I had moody Nansen in mind throughout this trip. I know some of the things he worried about: his men getting scurvy, the cold, and always what would be the extent of the ice and would they make it north as planned. None of these were my concern. What I wondered about: would life be claustrophobic (at times it was—there were over thirty of us on board and only one open room in which to live, work, play). Would I be seasick? (yes, on the first day). Would I miss email and the internet? (nope). Would I be able to walk on shore? (yes, but in a very limited way).
My companions and I all complained about the rules and made jokes about the daily pudding. But it all felt a bit indulgent as I thought of Nansen making it through his third polar winter subsisting only on polar bear and walrus. He would have loved that mayo drenched “salad.” And, of course, the daily cake.
Nansen becomes fond of his ship, the Fram: “for, to say the truth, we all of us dearly love the ship, as much as it is possible to love any impersonal thing. And why should we not love her? No mother can give her young more warmth and safety under her wings that she affords to us. She is indeed like a home to us.” Nansen devotes an entire chapter of his book Farthest North to the construction of the ship, which was the first built for Arctic travel: “the whole craft should be able to slip like an eel out of the embraces of the ice.” It was insulated and solid, and the name means “onward”—what more could you ask of a ship? I visited the Fram in Oslo, the boat sitting protected in a museum. It was Nansen’s boat, but Amundsen used it as well to travel to Antarctica. Stepping on board, I lost my legs, had to sit down for the thrill of walking the same wooden planks as these brave and obsessive men.
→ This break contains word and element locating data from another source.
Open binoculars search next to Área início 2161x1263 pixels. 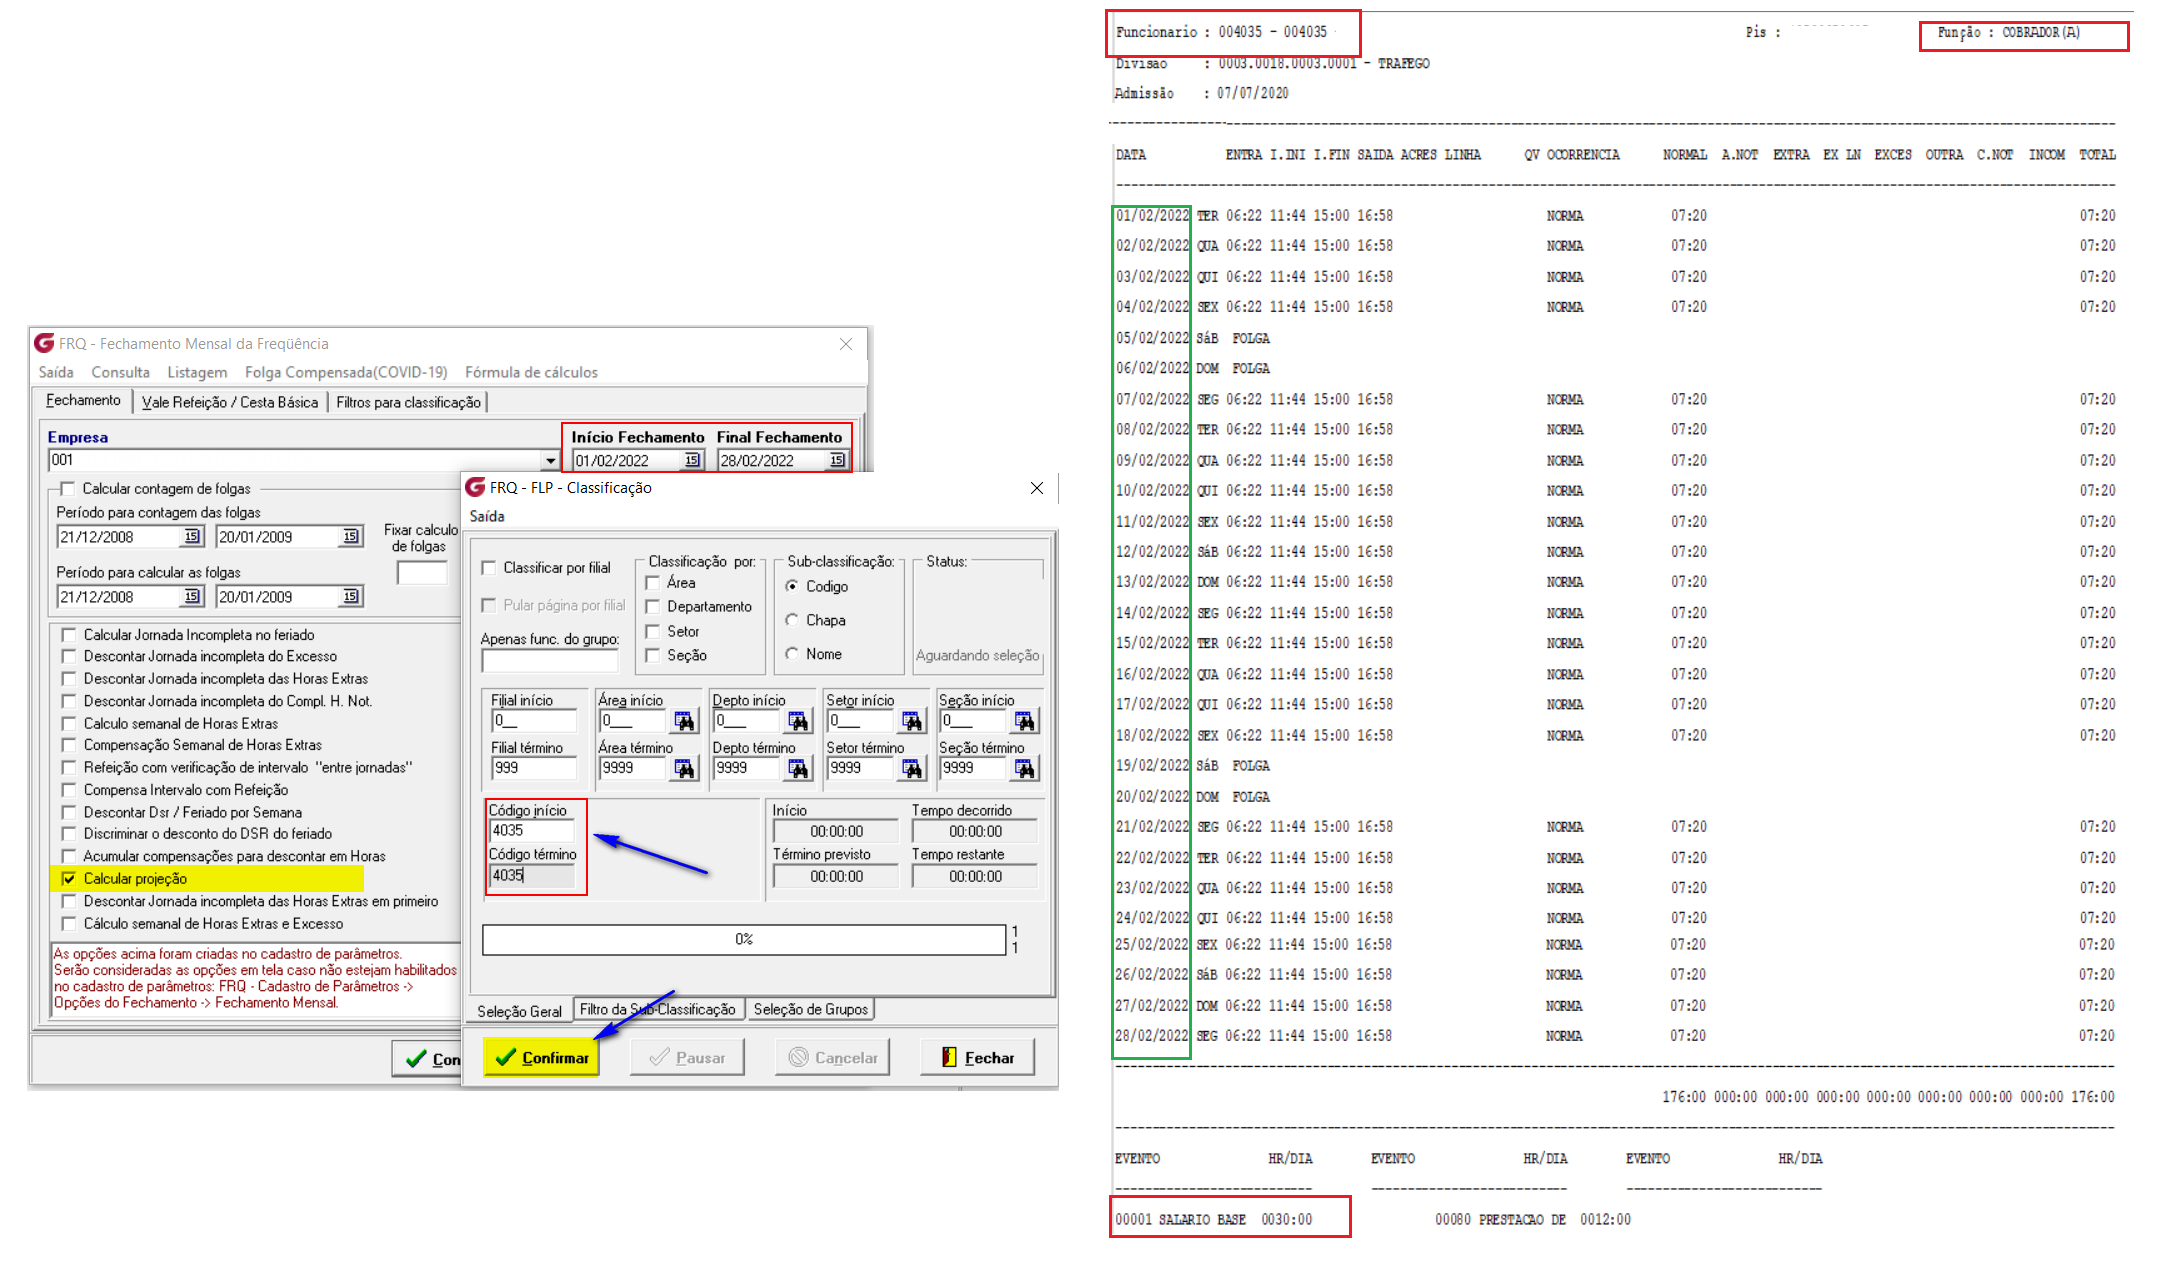tap(684, 721)
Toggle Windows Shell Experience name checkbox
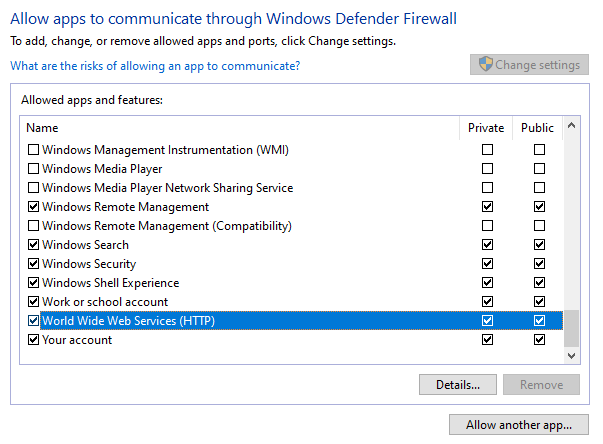Screen dimensions: 603x444 33,283
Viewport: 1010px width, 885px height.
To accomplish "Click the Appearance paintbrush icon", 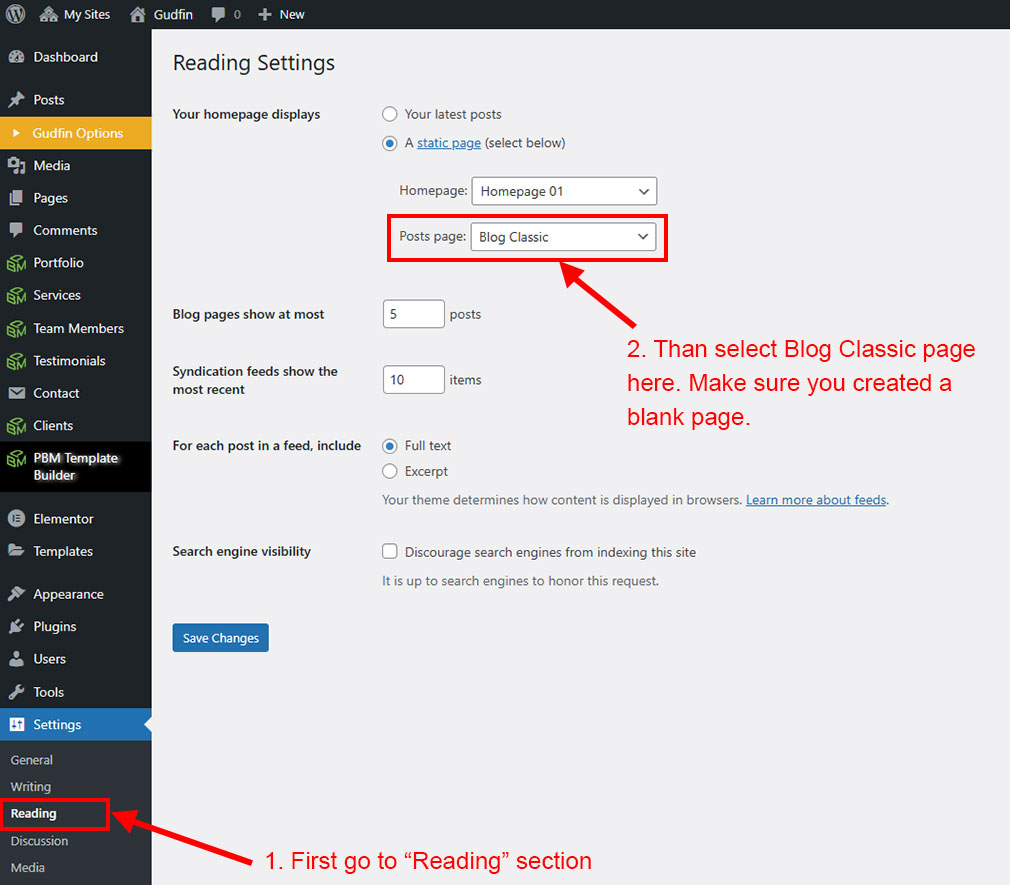I will pyautogui.click(x=16, y=594).
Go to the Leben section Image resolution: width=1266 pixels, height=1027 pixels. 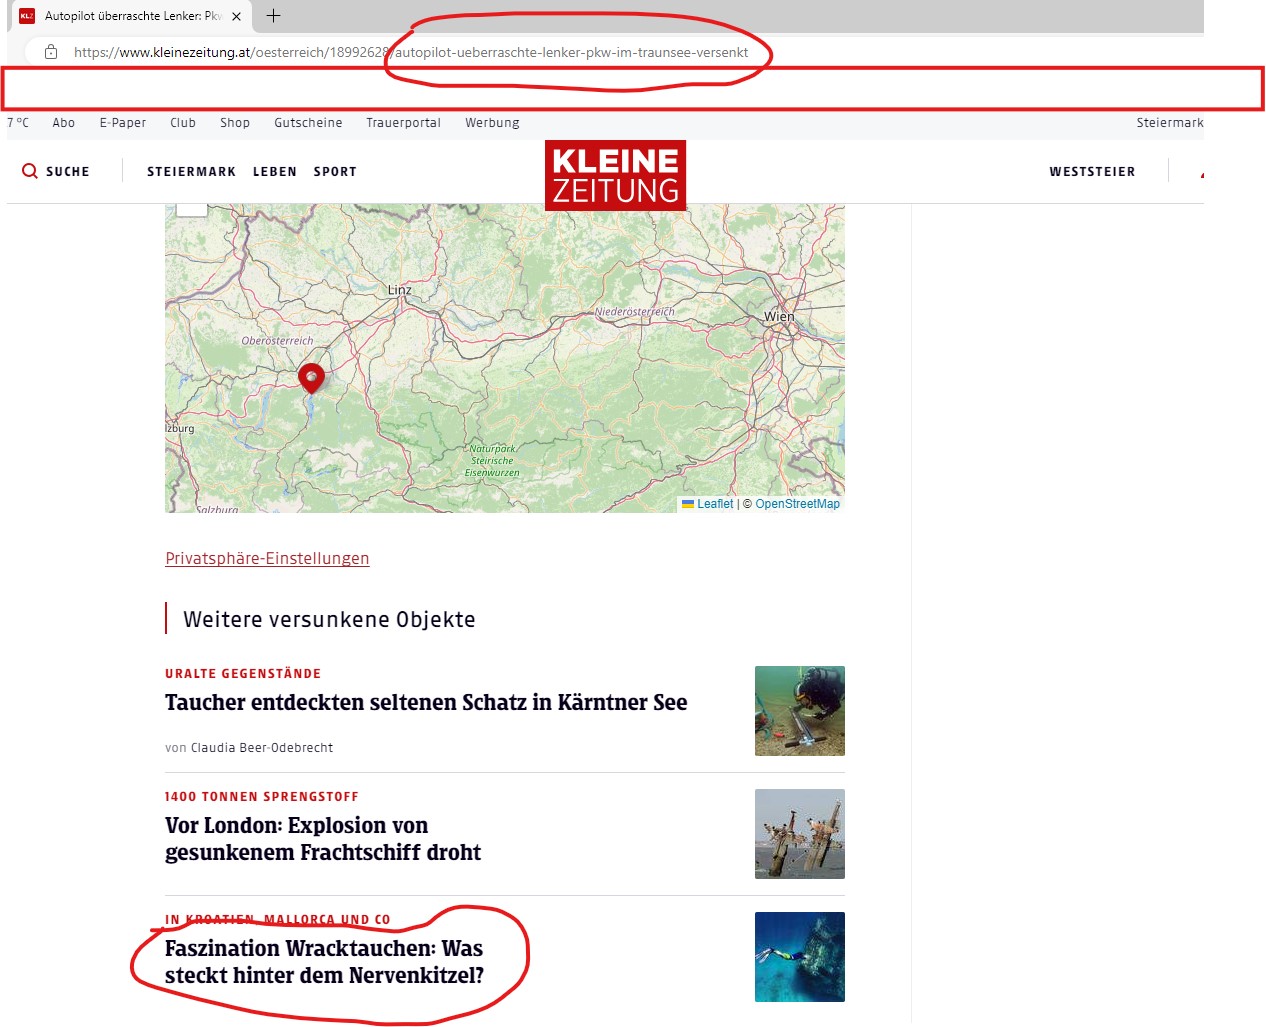click(x=274, y=172)
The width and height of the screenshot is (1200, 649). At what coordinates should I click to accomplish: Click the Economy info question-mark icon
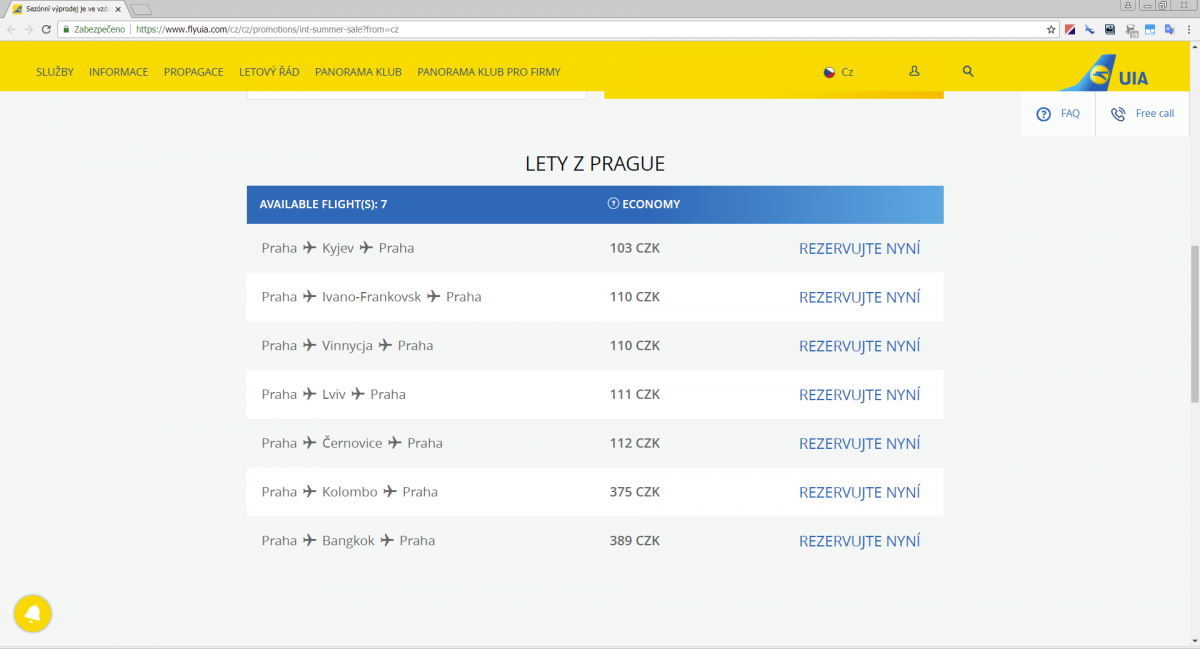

Through the course of the trip I asked people who or what they left at home. We were 20 women and 7 men, ranging in age from 23 to 67. Many are married, four in same-sex relationships but it was mostly dogs and cats and one rabbit left behind. A few had children, yet only two had children at home (and one claimed to have half a child since she had sold her eggs to come on this trip). We were largely solitary folks, skeptics, wanderers. On board, we celebrated two birthdays, and while I sold a house, another bought a house, and one grandmother fell gravely ill. Life goes on but we were cut off (except for the World Cup results—the German captain posted this daily, perhaps gloating in the German victory over the U.S.). It was but two weeks, yet in a world where we are used to constant contact people felt the void. When we docked in the research town of Ny Alesund, some stood in line for the phone, making surprise calls home. There was no one for me to call, and I found this a freedom. I was not pulled home or to a future reunion. I was simply there, looking at a glacier, talking in the galley, dreaming only, perhaps of a time in the future when I would eat a fresh salad.
These two weeks were nothing compared to my explorers who headed out for years at a time, safe return not assured. Nansen’s men (all men) left behind a total of 22 children. When Nansen heads out he’s 32 years old and had been married four years. His second autumn on the ice he celebrates his birthday on October 10th. “Exactly 33 years old, then. There is nothing to be said to that, except that life is moving, and will never turn back.” The explorer, so experienced yet still so young, knew not to look backward; he and his ship: onward.